▶ **EXERCISE**:
Reproduce the records below exactly, but only between the lines holding "Select Рогатка 52 грамм entry" and "Task: Click the Bandwidth", inclusive.
--------------------------------------------------
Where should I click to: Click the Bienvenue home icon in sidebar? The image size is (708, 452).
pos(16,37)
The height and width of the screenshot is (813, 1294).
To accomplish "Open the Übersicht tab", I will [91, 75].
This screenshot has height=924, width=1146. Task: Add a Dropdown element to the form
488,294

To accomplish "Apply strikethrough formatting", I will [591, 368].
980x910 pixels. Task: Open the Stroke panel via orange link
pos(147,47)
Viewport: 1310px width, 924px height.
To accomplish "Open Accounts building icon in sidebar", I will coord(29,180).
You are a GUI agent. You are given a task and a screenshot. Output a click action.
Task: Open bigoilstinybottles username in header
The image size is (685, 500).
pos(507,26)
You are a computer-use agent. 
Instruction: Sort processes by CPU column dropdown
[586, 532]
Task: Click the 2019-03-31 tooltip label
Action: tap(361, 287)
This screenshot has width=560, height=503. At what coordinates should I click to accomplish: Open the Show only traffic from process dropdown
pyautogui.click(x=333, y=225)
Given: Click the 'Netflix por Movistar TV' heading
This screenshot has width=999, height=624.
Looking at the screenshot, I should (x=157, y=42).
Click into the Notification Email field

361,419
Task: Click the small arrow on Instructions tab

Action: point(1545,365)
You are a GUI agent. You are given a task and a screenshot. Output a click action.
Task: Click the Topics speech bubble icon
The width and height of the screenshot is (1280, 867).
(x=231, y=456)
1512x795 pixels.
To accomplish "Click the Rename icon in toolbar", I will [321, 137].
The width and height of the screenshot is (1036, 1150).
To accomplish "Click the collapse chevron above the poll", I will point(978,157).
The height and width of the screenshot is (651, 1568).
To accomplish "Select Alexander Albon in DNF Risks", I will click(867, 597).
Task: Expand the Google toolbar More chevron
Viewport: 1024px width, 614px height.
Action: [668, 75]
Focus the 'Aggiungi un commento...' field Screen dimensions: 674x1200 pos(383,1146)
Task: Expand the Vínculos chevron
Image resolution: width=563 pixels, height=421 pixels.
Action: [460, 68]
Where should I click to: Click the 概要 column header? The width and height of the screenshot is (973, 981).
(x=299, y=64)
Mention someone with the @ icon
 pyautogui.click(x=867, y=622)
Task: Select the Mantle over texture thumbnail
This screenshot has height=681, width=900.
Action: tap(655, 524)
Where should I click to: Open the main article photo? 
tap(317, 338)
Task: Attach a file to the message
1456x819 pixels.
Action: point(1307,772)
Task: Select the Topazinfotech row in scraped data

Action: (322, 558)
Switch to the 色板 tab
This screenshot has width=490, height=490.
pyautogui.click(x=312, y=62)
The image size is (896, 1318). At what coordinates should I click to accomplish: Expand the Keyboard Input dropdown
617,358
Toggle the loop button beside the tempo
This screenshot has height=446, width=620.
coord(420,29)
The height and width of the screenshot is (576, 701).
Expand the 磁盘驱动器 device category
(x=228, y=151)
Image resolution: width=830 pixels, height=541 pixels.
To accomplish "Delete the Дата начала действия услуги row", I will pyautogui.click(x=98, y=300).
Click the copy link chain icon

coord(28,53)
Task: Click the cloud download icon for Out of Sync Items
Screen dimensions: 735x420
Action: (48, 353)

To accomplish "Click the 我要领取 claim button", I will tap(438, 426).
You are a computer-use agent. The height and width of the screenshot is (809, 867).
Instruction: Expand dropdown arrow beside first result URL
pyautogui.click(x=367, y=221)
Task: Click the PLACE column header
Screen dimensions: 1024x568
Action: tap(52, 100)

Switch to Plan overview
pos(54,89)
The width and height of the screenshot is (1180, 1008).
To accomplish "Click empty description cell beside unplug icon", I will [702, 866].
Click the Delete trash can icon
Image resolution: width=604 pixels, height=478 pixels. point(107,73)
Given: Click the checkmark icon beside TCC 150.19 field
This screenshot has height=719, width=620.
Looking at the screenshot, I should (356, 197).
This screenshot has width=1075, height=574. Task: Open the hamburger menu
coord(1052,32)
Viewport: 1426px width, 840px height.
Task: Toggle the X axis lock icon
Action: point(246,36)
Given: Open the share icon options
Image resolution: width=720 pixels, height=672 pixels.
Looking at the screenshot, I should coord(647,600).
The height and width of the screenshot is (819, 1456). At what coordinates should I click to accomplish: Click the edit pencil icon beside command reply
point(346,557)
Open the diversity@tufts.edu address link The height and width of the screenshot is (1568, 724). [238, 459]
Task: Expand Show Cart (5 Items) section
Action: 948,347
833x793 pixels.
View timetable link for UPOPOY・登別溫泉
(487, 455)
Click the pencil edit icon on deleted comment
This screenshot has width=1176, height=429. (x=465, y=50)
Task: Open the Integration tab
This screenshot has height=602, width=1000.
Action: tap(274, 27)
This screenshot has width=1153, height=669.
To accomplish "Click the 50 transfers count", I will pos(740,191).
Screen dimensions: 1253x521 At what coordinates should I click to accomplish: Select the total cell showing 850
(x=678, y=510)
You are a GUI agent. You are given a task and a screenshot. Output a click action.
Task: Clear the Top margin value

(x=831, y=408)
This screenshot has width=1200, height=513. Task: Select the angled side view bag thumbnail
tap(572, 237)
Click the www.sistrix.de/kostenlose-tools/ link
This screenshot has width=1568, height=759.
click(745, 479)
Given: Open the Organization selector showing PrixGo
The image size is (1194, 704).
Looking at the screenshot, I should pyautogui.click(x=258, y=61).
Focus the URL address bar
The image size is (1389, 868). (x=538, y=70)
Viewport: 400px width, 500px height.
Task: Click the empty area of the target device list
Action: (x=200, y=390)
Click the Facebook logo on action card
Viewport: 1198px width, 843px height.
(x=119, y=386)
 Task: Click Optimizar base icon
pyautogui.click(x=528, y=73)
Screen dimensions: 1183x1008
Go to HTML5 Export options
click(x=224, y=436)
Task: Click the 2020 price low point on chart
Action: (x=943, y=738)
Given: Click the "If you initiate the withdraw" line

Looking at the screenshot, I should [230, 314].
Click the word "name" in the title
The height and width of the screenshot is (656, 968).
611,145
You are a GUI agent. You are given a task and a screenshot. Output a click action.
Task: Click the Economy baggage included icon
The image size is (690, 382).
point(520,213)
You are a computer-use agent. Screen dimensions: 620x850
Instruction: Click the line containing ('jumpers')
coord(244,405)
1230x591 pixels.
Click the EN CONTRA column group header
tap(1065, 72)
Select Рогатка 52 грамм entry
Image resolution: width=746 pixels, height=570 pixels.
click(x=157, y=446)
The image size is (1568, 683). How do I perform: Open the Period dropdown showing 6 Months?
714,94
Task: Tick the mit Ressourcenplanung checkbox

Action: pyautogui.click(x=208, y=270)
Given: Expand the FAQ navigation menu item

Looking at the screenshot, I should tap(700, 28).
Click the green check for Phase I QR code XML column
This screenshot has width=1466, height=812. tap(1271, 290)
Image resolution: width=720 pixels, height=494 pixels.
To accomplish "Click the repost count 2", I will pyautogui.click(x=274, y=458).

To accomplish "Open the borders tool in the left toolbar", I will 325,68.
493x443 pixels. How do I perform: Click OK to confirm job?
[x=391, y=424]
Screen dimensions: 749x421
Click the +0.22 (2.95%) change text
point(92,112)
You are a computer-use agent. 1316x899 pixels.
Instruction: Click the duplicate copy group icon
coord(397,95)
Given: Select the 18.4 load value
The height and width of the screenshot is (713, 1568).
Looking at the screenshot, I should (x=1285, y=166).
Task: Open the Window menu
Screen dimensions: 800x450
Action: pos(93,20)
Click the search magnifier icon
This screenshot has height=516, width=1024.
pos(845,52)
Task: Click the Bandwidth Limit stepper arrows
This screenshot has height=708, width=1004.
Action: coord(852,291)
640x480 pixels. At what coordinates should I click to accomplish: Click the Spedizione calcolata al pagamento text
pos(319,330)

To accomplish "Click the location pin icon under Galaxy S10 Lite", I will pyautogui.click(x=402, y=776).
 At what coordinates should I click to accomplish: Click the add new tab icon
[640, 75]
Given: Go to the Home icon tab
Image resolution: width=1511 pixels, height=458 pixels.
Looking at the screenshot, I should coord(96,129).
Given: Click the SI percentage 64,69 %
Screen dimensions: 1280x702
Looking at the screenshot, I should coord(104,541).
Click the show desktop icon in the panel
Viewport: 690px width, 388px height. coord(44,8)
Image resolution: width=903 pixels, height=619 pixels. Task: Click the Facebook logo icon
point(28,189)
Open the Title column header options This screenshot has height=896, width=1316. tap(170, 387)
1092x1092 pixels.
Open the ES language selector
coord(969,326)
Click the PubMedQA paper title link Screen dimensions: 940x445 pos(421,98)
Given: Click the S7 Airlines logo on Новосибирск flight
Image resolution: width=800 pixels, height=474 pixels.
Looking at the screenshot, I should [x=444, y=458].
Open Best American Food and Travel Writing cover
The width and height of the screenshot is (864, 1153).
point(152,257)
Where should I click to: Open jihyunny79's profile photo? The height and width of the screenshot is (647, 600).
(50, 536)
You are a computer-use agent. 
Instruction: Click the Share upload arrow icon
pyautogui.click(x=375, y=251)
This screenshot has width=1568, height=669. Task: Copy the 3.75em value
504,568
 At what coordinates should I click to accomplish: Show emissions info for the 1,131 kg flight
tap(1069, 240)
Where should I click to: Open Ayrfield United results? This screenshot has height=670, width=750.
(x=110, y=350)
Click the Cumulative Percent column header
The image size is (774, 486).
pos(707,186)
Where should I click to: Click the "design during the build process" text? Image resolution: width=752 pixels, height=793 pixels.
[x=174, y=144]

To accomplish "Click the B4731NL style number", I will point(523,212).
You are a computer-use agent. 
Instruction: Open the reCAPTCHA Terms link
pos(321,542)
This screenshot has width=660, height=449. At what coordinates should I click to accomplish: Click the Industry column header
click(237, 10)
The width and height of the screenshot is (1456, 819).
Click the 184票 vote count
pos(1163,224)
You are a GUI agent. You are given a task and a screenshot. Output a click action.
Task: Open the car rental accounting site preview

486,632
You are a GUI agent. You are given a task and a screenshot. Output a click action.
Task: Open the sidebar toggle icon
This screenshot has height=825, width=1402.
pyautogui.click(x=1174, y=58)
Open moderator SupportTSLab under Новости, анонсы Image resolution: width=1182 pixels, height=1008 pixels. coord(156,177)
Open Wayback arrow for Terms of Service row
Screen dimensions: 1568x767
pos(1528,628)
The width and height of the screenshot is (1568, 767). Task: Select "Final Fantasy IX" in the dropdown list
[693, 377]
--------------------------------------------------
▶ **SOLUTION TO THIS TASK**:
Select Рогатка 52 грамм entry
Image resolution: width=746 pixels, height=570 pixels.
click(x=157, y=446)
The image size is (1568, 683). How do I perform: Open the Period dropdown showing 6 Months?
714,94
Task: Tick the mit Ressourcenplanung checkbox

Action: pyautogui.click(x=208, y=270)
Given: Expand the FAQ navigation menu item

Looking at the screenshot, I should tap(700, 28).
Click the green check for Phase I QR code XML column
This screenshot has width=1466, height=812. tap(1271, 290)
Image resolution: width=720 pixels, height=494 pixels.
To accomplish "Click the repost count 2", I will pyautogui.click(x=274, y=458).

To accomplish "Open the borders tool in the left toolbar", I will 325,68.
493x443 pixels. How do I perform: Click OK to confirm job?
[x=391, y=424]
Screen dimensions: 749x421
Click the +0.22 (2.95%) change text
point(92,112)
You are a computer-use agent. 1316x899 pixels.
Instruction: Click the duplicate copy group icon
coord(397,95)
Given: Select the 18.4 load value
The height and width of the screenshot is (713, 1568).
Looking at the screenshot, I should (x=1285, y=166).
Task: Open the Window menu
Screen dimensions: 800x450
Action: pos(93,20)
Click the search magnifier icon
This screenshot has height=516, width=1024.
pos(845,52)
Task: Click the Bandwidth Limit stepper arrows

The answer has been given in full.